(Stored items)
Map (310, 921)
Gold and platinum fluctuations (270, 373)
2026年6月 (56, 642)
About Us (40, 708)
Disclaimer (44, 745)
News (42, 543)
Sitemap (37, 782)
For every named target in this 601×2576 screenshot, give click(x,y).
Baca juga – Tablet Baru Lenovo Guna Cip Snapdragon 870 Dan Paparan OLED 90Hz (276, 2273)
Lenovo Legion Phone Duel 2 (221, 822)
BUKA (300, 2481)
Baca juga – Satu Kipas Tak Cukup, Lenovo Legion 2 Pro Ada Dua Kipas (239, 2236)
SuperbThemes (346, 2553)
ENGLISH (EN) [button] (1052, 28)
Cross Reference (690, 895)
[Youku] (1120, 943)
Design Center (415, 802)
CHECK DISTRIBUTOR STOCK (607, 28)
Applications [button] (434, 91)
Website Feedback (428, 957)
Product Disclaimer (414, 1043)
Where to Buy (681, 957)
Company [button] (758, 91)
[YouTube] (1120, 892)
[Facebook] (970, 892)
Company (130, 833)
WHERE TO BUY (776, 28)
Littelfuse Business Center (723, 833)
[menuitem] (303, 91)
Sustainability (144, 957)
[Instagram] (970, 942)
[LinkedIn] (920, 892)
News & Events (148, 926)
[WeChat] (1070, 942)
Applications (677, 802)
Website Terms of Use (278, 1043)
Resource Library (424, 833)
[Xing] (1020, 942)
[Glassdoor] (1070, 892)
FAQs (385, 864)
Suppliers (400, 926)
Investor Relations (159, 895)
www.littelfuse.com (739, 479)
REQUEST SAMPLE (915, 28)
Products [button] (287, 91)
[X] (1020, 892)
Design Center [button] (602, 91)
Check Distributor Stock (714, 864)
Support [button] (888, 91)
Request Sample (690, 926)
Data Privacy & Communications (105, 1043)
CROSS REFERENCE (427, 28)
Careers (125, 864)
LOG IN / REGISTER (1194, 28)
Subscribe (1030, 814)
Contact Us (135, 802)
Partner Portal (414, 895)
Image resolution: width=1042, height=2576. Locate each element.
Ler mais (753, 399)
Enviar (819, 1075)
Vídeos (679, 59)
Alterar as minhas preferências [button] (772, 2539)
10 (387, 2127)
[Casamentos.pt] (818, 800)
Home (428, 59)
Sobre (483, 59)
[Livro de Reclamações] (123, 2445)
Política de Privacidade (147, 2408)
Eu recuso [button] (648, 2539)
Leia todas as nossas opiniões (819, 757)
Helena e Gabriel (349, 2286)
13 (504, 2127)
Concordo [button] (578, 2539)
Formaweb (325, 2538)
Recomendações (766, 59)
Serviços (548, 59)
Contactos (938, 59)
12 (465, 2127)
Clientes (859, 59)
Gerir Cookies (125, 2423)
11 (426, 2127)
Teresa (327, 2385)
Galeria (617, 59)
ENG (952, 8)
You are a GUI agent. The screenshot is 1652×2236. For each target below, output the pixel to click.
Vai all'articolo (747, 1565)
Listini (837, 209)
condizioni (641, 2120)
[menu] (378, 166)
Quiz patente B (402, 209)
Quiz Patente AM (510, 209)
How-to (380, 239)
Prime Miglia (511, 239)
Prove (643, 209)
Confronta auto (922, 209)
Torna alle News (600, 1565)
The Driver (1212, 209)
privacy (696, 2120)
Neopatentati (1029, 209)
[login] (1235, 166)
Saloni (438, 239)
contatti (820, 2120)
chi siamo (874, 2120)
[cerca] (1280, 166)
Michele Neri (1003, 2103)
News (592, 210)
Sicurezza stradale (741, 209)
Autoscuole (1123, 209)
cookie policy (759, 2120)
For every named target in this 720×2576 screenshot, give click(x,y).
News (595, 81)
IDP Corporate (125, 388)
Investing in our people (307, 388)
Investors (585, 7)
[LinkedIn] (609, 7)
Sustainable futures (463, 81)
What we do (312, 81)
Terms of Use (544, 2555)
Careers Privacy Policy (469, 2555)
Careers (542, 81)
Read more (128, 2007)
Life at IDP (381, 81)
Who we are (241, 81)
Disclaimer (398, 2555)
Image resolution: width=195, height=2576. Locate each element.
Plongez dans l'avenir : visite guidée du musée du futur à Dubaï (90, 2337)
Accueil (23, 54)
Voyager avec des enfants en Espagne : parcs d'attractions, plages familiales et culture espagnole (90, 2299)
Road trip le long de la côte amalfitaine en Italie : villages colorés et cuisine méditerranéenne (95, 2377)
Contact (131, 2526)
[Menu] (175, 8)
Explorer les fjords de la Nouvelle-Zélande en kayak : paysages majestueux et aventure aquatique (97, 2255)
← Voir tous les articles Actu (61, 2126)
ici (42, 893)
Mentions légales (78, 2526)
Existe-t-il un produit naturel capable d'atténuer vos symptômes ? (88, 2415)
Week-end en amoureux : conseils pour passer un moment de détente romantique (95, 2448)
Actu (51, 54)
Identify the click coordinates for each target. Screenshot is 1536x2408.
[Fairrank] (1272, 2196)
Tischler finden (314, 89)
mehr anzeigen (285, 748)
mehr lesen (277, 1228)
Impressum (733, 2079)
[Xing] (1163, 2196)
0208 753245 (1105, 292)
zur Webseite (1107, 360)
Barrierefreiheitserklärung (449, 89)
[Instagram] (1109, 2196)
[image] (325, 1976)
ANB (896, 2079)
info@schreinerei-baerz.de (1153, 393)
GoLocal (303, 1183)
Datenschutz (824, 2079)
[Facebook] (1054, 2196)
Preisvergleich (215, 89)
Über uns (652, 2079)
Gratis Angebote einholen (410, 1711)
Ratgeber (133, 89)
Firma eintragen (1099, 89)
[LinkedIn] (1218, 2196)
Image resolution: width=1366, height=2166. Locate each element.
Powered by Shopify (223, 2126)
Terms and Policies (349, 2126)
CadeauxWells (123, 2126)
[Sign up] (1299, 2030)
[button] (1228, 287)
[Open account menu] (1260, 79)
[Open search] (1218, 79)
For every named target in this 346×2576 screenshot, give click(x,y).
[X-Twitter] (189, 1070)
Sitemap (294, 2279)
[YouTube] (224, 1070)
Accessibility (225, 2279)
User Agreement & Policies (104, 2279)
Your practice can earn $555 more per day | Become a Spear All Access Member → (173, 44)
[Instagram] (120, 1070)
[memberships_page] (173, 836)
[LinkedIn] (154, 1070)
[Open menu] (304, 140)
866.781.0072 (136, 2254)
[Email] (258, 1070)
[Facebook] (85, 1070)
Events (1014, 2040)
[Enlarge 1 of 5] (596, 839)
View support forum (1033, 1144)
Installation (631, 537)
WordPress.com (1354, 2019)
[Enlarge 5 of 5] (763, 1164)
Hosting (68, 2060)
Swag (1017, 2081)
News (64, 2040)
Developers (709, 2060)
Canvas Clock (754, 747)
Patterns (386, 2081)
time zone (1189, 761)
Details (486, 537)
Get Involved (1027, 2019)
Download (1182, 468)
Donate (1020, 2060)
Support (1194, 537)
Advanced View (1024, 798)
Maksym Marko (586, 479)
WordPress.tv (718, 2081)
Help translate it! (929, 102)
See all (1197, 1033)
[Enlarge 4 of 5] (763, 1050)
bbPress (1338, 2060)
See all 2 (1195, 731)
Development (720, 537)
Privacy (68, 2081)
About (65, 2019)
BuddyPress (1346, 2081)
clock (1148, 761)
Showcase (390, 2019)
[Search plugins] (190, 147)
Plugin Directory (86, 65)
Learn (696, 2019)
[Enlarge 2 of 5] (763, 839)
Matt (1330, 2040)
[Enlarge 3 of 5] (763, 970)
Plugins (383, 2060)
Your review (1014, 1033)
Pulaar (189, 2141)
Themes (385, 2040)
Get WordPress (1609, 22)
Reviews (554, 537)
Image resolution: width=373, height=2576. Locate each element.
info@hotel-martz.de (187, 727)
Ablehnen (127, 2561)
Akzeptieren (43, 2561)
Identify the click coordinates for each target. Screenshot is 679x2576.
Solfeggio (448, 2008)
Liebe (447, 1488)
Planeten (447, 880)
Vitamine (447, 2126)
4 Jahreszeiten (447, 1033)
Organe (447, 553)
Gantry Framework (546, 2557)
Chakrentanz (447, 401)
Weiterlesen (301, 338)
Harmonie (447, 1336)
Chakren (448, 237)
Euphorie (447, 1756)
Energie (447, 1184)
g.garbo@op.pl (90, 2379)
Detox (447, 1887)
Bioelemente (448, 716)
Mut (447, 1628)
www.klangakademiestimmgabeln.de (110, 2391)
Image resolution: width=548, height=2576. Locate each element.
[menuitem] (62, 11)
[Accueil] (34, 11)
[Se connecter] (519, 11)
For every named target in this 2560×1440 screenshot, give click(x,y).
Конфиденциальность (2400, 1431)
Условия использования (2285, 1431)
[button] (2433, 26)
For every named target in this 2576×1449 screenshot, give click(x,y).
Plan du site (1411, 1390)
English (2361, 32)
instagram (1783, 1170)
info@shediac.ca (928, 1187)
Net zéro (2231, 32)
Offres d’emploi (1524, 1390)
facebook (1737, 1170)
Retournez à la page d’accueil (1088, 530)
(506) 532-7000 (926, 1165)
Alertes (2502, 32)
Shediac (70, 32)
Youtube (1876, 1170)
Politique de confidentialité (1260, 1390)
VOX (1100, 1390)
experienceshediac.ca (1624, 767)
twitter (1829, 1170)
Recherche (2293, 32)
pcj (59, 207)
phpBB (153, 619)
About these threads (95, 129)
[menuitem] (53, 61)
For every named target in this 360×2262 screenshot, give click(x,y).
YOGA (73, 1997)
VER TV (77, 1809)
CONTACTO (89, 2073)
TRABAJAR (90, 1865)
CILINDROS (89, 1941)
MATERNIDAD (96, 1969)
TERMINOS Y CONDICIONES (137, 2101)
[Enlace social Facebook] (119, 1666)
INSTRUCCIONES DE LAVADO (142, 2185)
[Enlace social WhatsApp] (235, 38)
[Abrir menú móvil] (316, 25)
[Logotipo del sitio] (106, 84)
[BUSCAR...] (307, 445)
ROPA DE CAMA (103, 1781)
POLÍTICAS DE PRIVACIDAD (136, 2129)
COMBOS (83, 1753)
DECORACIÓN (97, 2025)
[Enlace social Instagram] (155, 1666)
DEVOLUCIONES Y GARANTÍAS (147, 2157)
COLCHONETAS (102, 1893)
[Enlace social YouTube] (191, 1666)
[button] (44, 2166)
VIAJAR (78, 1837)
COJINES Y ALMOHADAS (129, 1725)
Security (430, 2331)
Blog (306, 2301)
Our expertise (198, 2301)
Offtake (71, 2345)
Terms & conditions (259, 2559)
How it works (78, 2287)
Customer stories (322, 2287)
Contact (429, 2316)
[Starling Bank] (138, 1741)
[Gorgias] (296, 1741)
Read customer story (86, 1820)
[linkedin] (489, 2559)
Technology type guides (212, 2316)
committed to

- REQUIRED ACTION: Once you find the line with "Sustainable futures (463, 81)" in the entries above, output it and each line after it up to and including the line with "[X-Twitter] (189, 1070)", and nothing else.

- EXERCISE ANSWER:
Sustainable futures (463, 81)
What we do (312, 81)
Terms of Use (544, 2555)
Careers Privacy Policy (469, 2555)
Careers (542, 81)
Read more (128, 2007)
Life at IDP (381, 81)
Who we are (241, 81)
Disclaimer (398, 2555)
Image resolution: width=195, height=2576. Locate each element.
Plongez dans l'avenir : visite guidée du musée du futur à Dubaï (90, 2337)
Accueil (23, 54)
Voyager avec des enfants en Espagne : parcs d'attractions, plages familiales et culture espagnole (90, 2299)
Road trip le long de la côte amalfitaine en Italie : villages colorés et cuisine méditerranéenne (95, 2377)
Contact (131, 2526)
[Menu] (175, 8)
Explorer les fjords de la Nouvelle-Zélande en kayak : paysages majestueux et aventure aquatique (97, 2255)
← Voir tous les articles Actu (61, 2126)
ici (42, 893)
Mentions légales (78, 2526)
Existe-t-il un produit naturel capable d'atténuer vos symptômes ? (88, 2415)
Week-end en amoureux : conseils pour passer un moment de détente romantique (95, 2448)
Actu (51, 54)
Identify the click coordinates for each target. Screenshot is 1536x2408.
[Fairrank] (1272, 2196)
Tischler finden (314, 89)
mehr anzeigen (285, 748)
mehr lesen (277, 1228)
Impressum (733, 2079)
[Xing] (1163, 2196)
0208 753245 (1105, 292)
zur Webseite (1107, 360)
Barrierefreiheitserklärung (449, 89)
[Instagram] (1109, 2196)
[image] (325, 1976)
ANB (896, 2079)
info@schreinerei-baerz.de (1153, 393)
GoLocal (303, 1183)
Datenschutz (824, 2079)
[Facebook] (1054, 2196)
Preisvergleich (215, 89)
Über uns (652, 2079)
Gratis Angebote einholen (410, 1711)
Ratgeber (133, 89)
Firma eintragen (1099, 89)
[LinkedIn] (1218, 2196)
Image resolution: width=1366, height=2166. Locate each element.
Powered by Shopify (223, 2126)
Terms and Policies (349, 2126)
CadeauxWells (123, 2126)
[Sign up] (1299, 2030)
[button] (1228, 287)
[Open account menu] (1260, 79)
[Open search] (1218, 79)
For every named target in this 346×2576 screenshot, give click(x,y).
[X-Twitter] (189, 1070)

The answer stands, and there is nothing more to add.